Whether it's squats or lunges, athletes are told ad nauseam never to let their knees go over their toes as they assume this puts undue stress on the joints. But as Ben Patrick, founder of Athletic Truth Group, found, that very pressure strengthens the knees and increases power for protection and longevity. Training that emphasizes this range of motion saved Patrick from surgery and addiction to painkillers, and he's since taken to Instagram to share his vast knowledge.

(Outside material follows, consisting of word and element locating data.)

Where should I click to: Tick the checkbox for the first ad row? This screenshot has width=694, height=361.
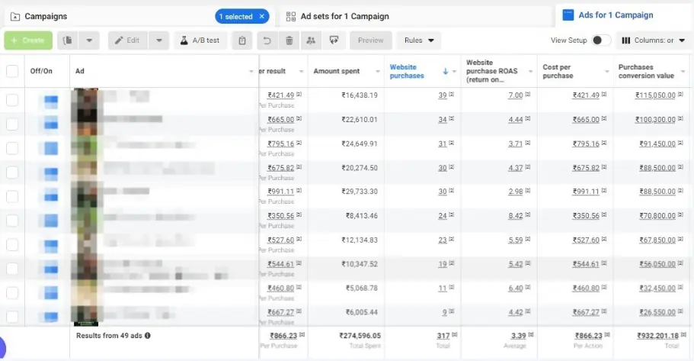[12, 100]
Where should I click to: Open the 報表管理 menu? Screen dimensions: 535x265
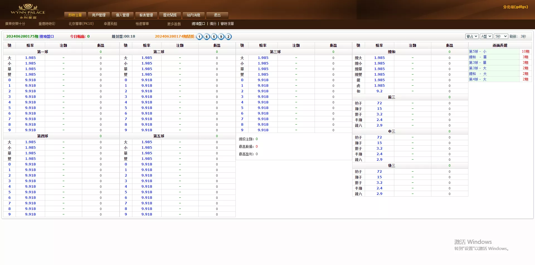[146, 15]
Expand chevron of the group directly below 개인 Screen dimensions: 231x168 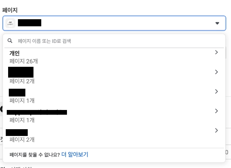click(216, 72)
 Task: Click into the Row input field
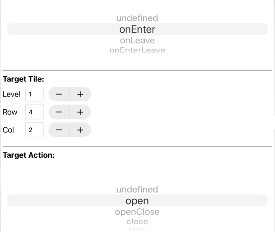(34, 112)
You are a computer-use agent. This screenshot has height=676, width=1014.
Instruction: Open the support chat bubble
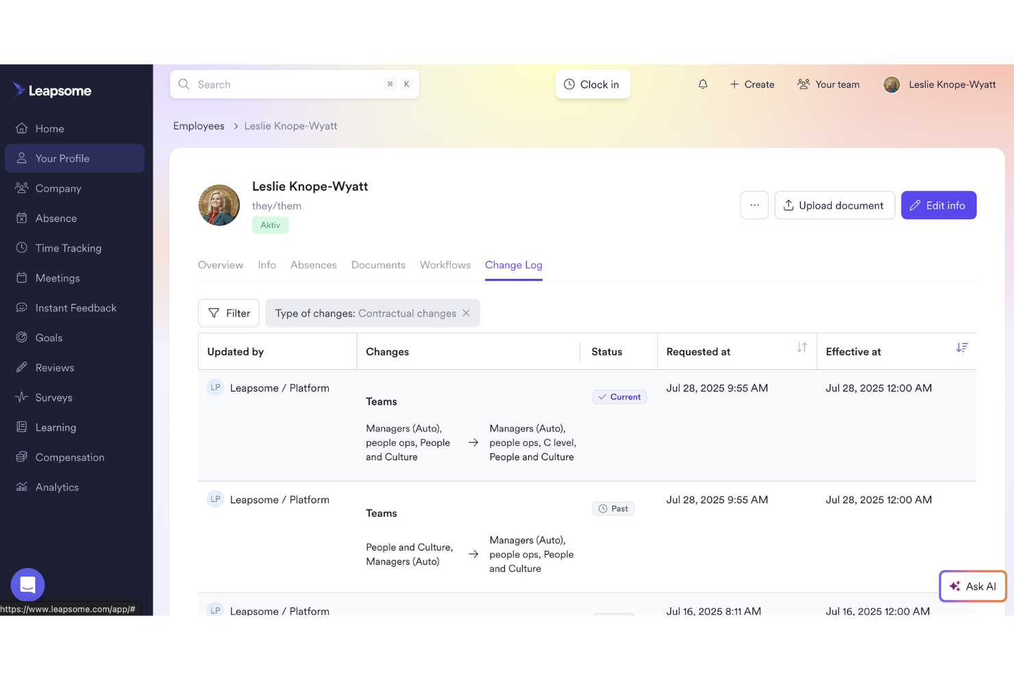coord(27,584)
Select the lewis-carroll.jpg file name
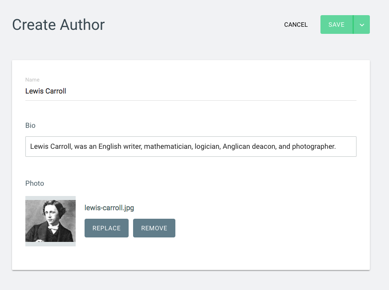The image size is (389, 290). click(109, 208)
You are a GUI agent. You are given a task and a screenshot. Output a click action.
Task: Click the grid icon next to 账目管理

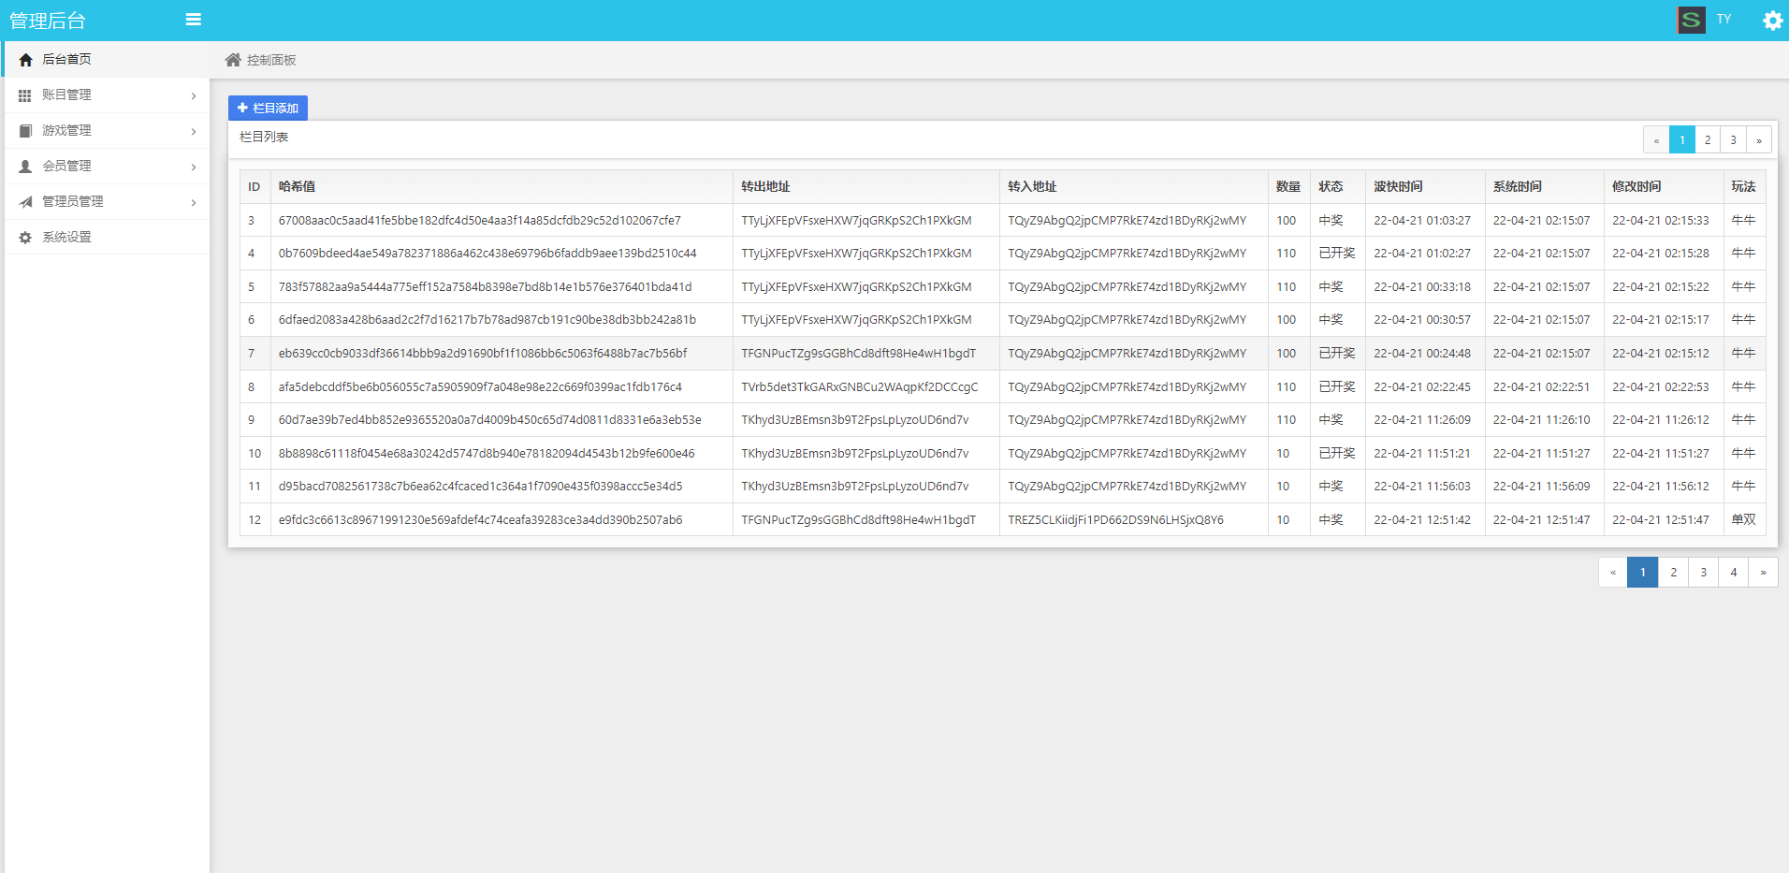[x=25, y=95]
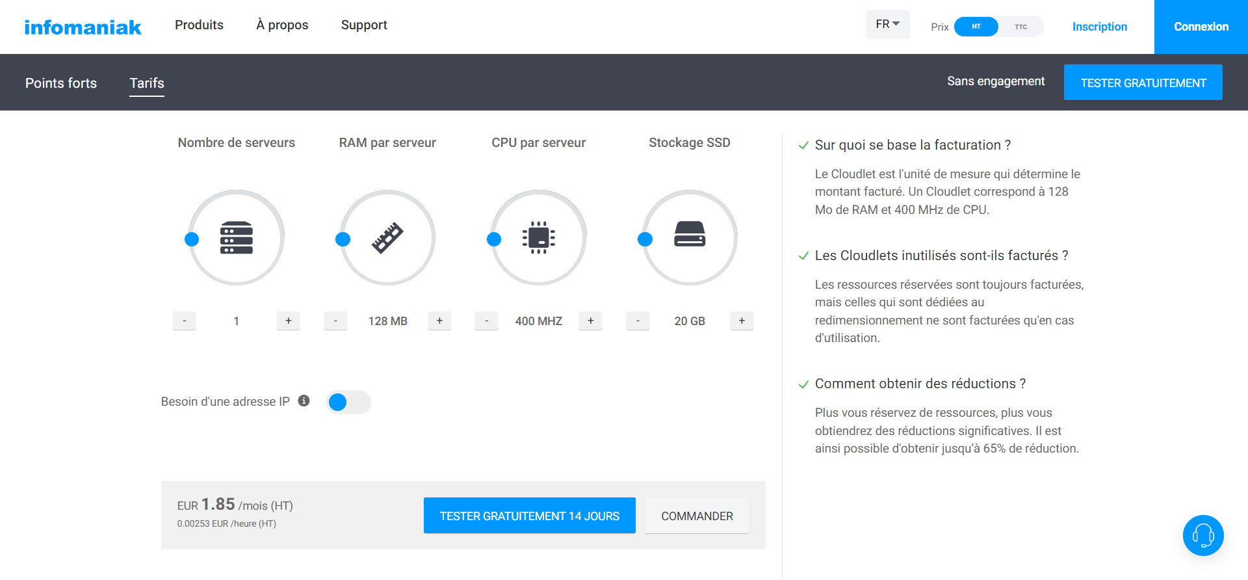
Task: Click the SSD storage drive icon
Action: pos(690,234)
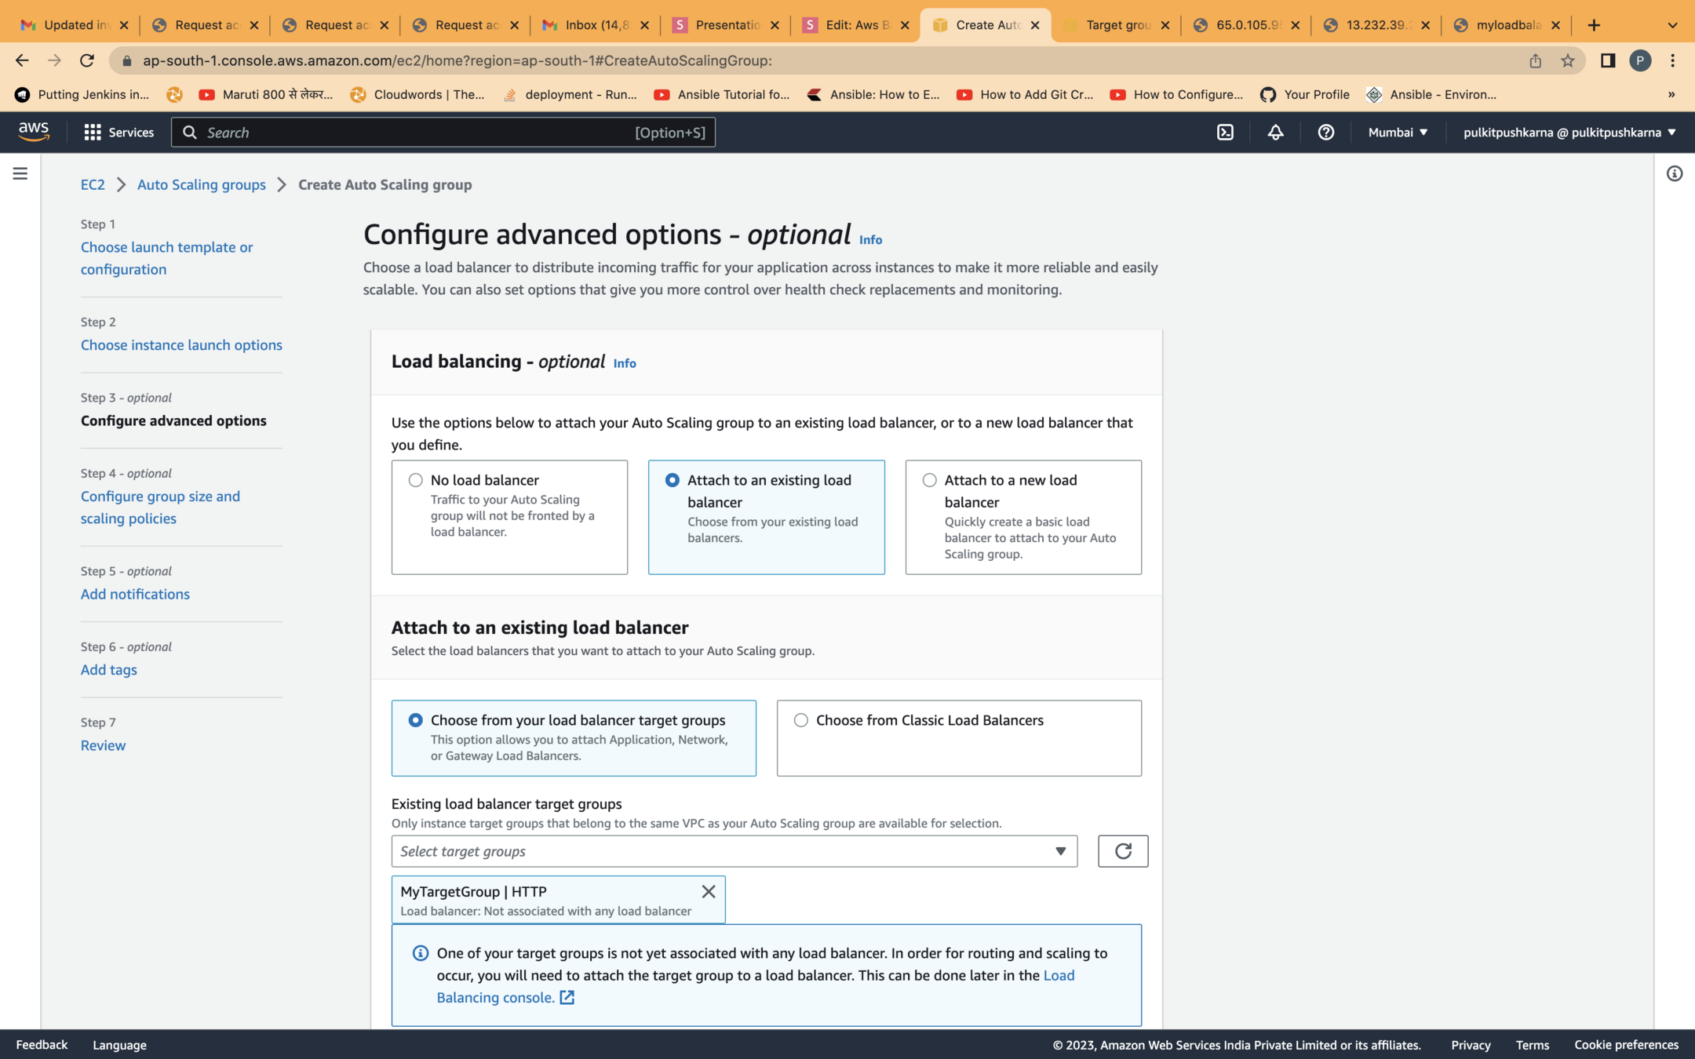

"Knee-over-toe was a widely misunderstood topic, and my commitment to making it safe and easy has led to arguably the most knee success stories of all time," says Patrick, whose staunch supporters include the likes of Henry Cavill and Sam Heughan counting.
"Understanding knee-over-toe training saved me from painkiller addiction and surgery," he adds. "These exercises allow your body to handle pressure at your own level, increasing the power to protect as well as nutrient delivery so your knees last longer."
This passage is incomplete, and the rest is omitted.